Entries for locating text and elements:
________________________

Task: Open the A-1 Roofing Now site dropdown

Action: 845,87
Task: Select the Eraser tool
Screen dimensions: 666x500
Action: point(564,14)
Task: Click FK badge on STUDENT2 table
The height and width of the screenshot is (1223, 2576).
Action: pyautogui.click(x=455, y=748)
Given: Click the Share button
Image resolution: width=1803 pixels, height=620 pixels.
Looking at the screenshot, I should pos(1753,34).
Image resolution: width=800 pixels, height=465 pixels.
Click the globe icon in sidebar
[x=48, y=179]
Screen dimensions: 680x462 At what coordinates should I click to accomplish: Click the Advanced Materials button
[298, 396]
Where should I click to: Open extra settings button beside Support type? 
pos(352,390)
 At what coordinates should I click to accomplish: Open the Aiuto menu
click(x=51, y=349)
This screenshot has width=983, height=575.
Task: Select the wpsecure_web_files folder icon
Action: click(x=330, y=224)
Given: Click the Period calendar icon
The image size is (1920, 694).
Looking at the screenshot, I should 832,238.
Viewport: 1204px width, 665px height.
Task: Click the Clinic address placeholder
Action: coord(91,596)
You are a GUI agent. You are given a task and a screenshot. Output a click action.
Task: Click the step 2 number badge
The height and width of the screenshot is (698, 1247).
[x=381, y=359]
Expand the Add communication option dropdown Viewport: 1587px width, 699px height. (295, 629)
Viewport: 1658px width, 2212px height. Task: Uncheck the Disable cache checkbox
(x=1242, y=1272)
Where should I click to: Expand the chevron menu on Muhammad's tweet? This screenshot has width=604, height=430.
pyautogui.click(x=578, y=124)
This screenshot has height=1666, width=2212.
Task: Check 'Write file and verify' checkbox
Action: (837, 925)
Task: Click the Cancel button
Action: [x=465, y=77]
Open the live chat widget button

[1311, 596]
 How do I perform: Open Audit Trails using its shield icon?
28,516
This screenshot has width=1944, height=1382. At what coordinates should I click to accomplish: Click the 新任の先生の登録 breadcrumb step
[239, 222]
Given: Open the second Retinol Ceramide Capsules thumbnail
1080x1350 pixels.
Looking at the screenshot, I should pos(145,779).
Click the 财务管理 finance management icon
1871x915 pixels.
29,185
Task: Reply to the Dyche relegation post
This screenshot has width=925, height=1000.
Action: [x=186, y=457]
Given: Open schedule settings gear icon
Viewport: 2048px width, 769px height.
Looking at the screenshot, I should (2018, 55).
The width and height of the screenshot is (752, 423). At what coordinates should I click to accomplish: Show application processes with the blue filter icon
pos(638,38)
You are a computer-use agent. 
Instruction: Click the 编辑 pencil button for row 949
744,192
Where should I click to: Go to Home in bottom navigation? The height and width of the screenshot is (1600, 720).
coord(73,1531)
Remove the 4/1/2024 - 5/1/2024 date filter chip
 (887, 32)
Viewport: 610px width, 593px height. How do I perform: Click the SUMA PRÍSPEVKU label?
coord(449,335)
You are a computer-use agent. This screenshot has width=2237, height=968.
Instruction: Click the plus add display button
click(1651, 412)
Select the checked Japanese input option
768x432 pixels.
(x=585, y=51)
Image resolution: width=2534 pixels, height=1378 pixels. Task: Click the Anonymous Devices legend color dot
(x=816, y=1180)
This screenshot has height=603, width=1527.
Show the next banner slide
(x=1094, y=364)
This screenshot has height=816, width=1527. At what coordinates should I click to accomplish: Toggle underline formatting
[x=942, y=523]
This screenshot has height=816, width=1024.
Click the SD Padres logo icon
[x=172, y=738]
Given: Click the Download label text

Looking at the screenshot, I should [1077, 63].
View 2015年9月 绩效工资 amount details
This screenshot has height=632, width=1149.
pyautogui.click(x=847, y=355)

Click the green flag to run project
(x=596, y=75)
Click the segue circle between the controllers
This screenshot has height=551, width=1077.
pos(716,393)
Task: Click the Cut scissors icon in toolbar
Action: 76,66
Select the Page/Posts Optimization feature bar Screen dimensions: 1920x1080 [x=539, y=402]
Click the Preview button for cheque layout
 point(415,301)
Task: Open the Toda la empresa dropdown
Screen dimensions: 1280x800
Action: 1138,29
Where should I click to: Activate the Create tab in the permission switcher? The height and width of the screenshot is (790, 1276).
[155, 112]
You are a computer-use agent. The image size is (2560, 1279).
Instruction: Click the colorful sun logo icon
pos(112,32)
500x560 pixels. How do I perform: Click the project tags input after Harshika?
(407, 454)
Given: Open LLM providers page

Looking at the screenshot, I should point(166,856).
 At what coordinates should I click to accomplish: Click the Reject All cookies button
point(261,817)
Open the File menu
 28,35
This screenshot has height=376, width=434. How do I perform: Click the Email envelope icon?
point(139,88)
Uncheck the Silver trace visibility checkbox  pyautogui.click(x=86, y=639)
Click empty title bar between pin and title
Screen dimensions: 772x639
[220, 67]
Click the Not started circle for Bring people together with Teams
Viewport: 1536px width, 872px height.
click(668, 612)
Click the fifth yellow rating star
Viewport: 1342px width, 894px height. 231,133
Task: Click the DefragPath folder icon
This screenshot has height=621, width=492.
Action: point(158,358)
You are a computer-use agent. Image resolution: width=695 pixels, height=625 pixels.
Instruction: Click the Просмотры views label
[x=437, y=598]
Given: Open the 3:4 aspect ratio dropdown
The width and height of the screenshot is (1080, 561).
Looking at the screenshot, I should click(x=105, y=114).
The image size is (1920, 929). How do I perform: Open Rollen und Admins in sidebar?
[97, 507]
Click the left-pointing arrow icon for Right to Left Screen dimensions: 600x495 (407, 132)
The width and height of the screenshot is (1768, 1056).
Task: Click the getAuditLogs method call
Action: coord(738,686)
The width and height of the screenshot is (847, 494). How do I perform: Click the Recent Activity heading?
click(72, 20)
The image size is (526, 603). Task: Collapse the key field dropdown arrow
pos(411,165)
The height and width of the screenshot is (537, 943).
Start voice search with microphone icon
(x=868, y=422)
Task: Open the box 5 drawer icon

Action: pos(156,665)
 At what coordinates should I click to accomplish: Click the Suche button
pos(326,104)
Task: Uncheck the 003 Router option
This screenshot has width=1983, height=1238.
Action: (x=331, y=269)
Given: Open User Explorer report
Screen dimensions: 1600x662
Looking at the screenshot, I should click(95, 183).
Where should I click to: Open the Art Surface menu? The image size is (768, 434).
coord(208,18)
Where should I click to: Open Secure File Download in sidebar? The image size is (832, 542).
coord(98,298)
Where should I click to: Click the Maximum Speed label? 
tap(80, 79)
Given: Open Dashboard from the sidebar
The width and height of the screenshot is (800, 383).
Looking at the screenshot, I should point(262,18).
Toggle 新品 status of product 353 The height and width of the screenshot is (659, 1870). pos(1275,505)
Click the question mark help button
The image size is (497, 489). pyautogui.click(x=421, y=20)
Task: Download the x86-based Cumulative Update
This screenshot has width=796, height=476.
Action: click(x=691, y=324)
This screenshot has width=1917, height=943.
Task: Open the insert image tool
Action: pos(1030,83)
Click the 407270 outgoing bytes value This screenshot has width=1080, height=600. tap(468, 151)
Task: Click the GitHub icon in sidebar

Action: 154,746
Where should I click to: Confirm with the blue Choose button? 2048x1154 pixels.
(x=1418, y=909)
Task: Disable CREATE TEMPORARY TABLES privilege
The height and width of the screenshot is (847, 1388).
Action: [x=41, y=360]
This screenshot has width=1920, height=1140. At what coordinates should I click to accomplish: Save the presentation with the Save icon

________________________

### WHAT THE TASK ASKS
Output these entries as a Markdown table with the columns "No." and "Line", numbering each row and omitting blank lines.

### RESPONSE
| No. | Line |
|---|---|
| 1 | Task: Open the A-1 Roofing Now site dropdown |
| 2 | Action: 845,87 |
| 3 | Task: Select the Eraser tool |
| 4 | Screen dimensions: 666x500 |
| 5 | Action: point(564,14) |
| 6 | Task: Click FK badge on STUDENT2 table |
| 7 | The height and width of the screenshot is (1223, 2576). |
| 8 | Action: pyautogui.click(x=455, y=748) |
| 9 | Given: Click the Share button |
| 10 | Image resolution: width=1803 pixels, height=620 pixels. |
| 11 | Looking at the screenshot, I should pos(1753,34). |
| 12 | Image resolution: width=800 pixels, height=465 pixels. |
| 13 | Click the globe icon in sidebar |
| 14 | [x=48, y=179] |
| 15 | Screen dimensions: 680x462 At what coordinates should I click to accomplish: Click the Advanced Materials button |
| 16 | [298, 396] |
| 17 | Where should I click to: Open extra settings button beside Support type?  |
| 18 | pos(352,390) |
| 19 |  At what coordinates should I click to accomplish: Open the Aiuto menu |
| 20 | click(x=51, y=349) |
| 21 | This screenshot has width=983, height=575. |
| 22 | Task: Select the wpsecure_web_files folder icon |
| 23 | Action: click(x=330, y=224) |
| 24 | Given: Click the Period calendar icon |
| 25 | The image size is (1920, 694). |
| 26 | Looking at the screenshot, I should 832,238. |
| 27 | Viewport: 1204px width, 665px height. |
| 28 | Task: Click the Clinic address placeholder |
| 29 | Action: coord(91,596) |
| 30 | You are a GUI agent. You are given a task and a screenshot. Output a click action. |
| 31 | Task: Click the step 2 number badge |
| 32 | The height and width of the screenshot is (698, 1247). |
| 33 | [x=381, y=359] |
| 34 | Expand the Add communication option dropdown Viewport: 1587px width, 699px height. (295, 629) |
| 35 | Viewport: 1658px width, 2212px height. Task: Uncheck the Disable cache checkbox |
| 36 | (x=1242, y=1272) |
| 37 | Where should I click to: Expand the chevron menu on Muhammad's tweet? This screenshot has width=604, height=430. |
| 38 | pyautogui.click(x=578, y=124) |
| 39 | This screenshot has height=1666, width=2212. |
| 40 | Task: Check 'Write file and verify' checkbox |
| 41 | Action: (837, 925) |
| 42 | Task: Click the Cancel button |
| 43 | Action: [x=465, y=77] |
| 44 | Open the live chat widget button |
| 45 | [1311, 596] |
| 46 |  How do I perform: Open Audit Trails using its shield icon? |
| 47 | 28,516 |
| 48 | This screenshot has width=1944, height=1382. At what coordinates should I click to accomplish: Click the 新任の先生の登録 breadcrumb step |
| 49 | [239, 222] |
| 50 | Given: Open the second Retinol Ceramide Capsules thumbnail |
| 51 | 1080x1350 pixels. |
| 52 | Looking at the screenshot, I should pos(145,779). |
| 53 | Click the 财务管理 finance management icon |
| 54 | 1871x915 pixels. |
| 55 | 29,185 |
| 56 | Task: Reply to the Dyche relegation post |
| 57 | This screenshot has width=925, height=1000. |
| 58 | Action: [x=186, y=457] |
| 59 | Given: Open schedule settings gear icon |
| 60 | Viewport: 2048px width, 769px height. |
| 61 | Looking at the screenshot, I should (2018, 55). |
| 62 | The width and height of the screenshot is (752, 423). At what coordinates should I click to accomplish: Show application processes with the blue filter icon |
| 63 | pos(638,38) |
| 64 | You are a computer-use agent.  |
| 65 | Instruction: Click the 编辑 pencil button for row 949 |
| 66 | 744,192 |
| 67 | Where should I click to: Go to Home in bottom navigation? The height and width of the screenshot is (1600, 720). |
| 68 | coord(73,1531) |
| 69 | Remove the 4/1/2024 - 5/1/2024 date filter chip |
| 70 |  (887, 32) |
| 71 | Viewport: 610px width, 593px height. How do I perform: Click the SUMA PRÍSPEVKU label? |
| 72 | coord(449,335) |
| 73 | You are a computer-use agent. This screenshot has width=2237, height=968. |
| 74 | Instruction: Click the plus add display button |
| 75 | click(1651, 412) |
| 76 | Select the checked Japanese input option |
| 77 | 768x432 pixels. |
| 78 | (x=585, y=51) |
| 79 | Image resolution: width=2534 pixels, height=1378 pixels. Task: Click the Anonymous Devices legend color dot |
| 80 | (x=816, y=1180) |
| 81 | This screenshot has height=603, width=1527. |
| 82 | Show the next banner slide |
| 83 | (x=1094, y=364) |
| 84 | This screenshot has height=816, width=1527. At what coordinates should I click to accomplish: Toggle underline formatting |
| 85 | [x=942, y=523] |
| 86 | This screenshot has height=816, width=1024. |
| 87 | Click the SD Padres logo icon |
| 88 | [x=172, y=738] |
| 89 | Given: Click the Download label text |
| 90 | Looking at the screenshot, I should [1077, 63]. |
| 91 | View 2015年9月 绩效工资 amount details |
| 92 | This screenshot has height=632, width=1149. |
| 93 | pyautogui.click(x=847, y=355) |
| 94 | Click the green flag to run project |
| 95 | (x=596, y=75) |
| 96 | Click the segue circle between the controllers |
| 97 | This screenshot has height=551, width=1077. |
| 98 | pos(716,393) |
| 99 | Task: Click the Cut scissors icon in toolbar |
| 100 | Action: 76,66 |
| 101 | Select the Page/Posts Optimization feature bar Screen dimensions: 1920x1080 [x=539, y=402] |
| 102 | Click the Preview button for cheque layout |
| 103 |  point(415,301) |
| 104 | Task: Open the Toda la empresa dropdown |
| 105 | Screen dimensions: 1280x800 |
| 106 | Action: 1138,29 |
| 107 | Where should I click to: Activate the Create tab in the permission switcher? The height and width of the screenshot is (790, 1276). |
| 108 | [155, 112] |
| 109 | You are a computer-use agent. The image size is (2560, 1279). |
| 110 | Instruction: Click the colorful sun logo icon |
| 111 | pos(112,32) |
| 112 | 500x560 pixels. How do I perform: Click the project tags input after Harshika? |
| 113 | (407, 454) |
| 114 | Given: Open LLM providers page |
| 115 | Looking at the screenshot, I should point(166,856). |
| 116 |  At what coordinates should I click to accomplish: Click the Reject All cookies button |
| 117 | point(261,817) |
| 118 | Open the File menu |
| 119 |  28,35 |
| 120 | This screenshot has height=376, width=434. How do I perform: Click the Email envelope icon? |
| 121 | point(139,88) |
| 122 | Uncheck the Silver trace visibility checkbox  pyautogui.click(x=86, y=639) |
| 123 | Click empty title bar between pin and title |
| 124 | Screen dimensions: 772x639 |
| 125 | [220, 67] |
| 126 | Click the Not started circle for Bring people together with Teams |
| 127 | Viewport: 1536px width, 872px height. |
| 128 | click(668, 612) |
| 129 | Click the fifth yellow rating star |
| 130 | Viewport: 1342px width, 894px height. 231,133 |
| 131 | Task: Click the DefragPath folder icon |
| 132 | This screenshot has height=621, width=492. |
| 133 | Action: point(158,358) |
| 134 | You are a computer-use agent. Image resolution: width=695 pixels, height=625 pixels. |
| 135 | Instruction: Click the Просмотры views label |
| 136 | [x=437, y=598] |
| 137 | Given: Open the 3:4 aspect ratio dropdown |
| 138 | The width and height of the screenshot is (1080, 561). |
| 139 | Looking at the screenshot, I should click(x=105, y=114). |
| 140 | The image size is (1920, 929). How do I perform: Open Rollen und Admins in sidebar? |
| 141 | [97, 507] |
| 142 | Click the left-pointing arrow icon for Right to Left Screen dimensions: 600x495 (407, 132) |
| 143 | The width and height of the screenshot is (1768, 1056). |
| 144 | Task: Click the getAuditLogs method call |
| 145 | Action: coord(738,686) |
| 146 | The width and height of the screenshot is (847, 494). How do I perform: Click the Recent Activity heading? |
| 147 | click(72, 20) |
| 148 | The image size is (526, 603). Task: Collapse the key field dropdown arrow |
| 149 | pos(411,165) |
| 150 | The height and width of the screenshot is (537, 943). |
| 151 | Start voice search with microphone icon |
| 152 | (x=868, y=422) |
| 153 | Task: Open the box 5 drawer icon |
| 154 | Action: pos(156,665) |
| 155 |  At what coordinates should I click to accomplish: Click the Suche button |
| 156 | pos(326,104) |
| 157 | Task: Uncheck the 003 Router option |
| 158 | This screenshot has width=1983, height=1238. |
| 159 | Action: (x=331, y=269) |
| 160 | Given: Open User Explorer report |
| 161 | Screen dimensions: 1600x662 |
| 162 | Looking at the screenshot, I should click(95, 183). |
| 163 | Where should I click to: Open the Art Surface menu? The image size is (768, 434). |
| 164 | coord(208,18) |
| 165 | Where should I click to: Open Secure File Download in sidebar? The image size is (832, 542). |
| 166 | coord(98,298) |
| 167 | Where should I click to: Click the Maximum Speed label?  |
| 168 | tap(80, 79) |
| 169 | Given: Open Dashboard from the sidebar |
| 170 | The width and height of the screenshot is (800, 383). |
| 171 | Looking at the screenshot, I should point(262,18). |
| 172 | Toggle 新品 status of product 353 The height and width of the screenshot is (659, 1870). pos(1275,505) |
| 173 | Click the question mark help button |
| 174 | The image size is (497, 489). pyautogui.click(x=421, y=20) |
| 175 | Task: Download the x86-based Cumulative Update |
| 176 | This screenshot has width=796, height=476. |
| 177 | Action: click(x=691, y=324) |
| 178 | This screenshot has width=1917, height=943. |
| 179 | Task: Open the insert image tool |
| 180 | Action: pos(1030,83) |
| 181 | Click the 407270 outgoing bytes value This screenshot has width=1080, height=600. tap(468, 151) |
| 182 | Task: Click the GitHub icon in sidebar |
| 183 | Action: 154,746 |
| 184 | Where should I click to: Confirm with the blue Choose button? 2048x1154 pixels. |
| 185 | (x=1418, y=909) |
| 186 | Task: Disable CREATE TEMPORARY TABLES privilege |
| 187 | The height and width of the screenshot is (847, 1388). |
| 188 | Action: [x=41, y=360] |
| 189 | This screenshot has width=1920, height=1140. At what coordinates should I click to accomplish: Save the presentation with the Save icon |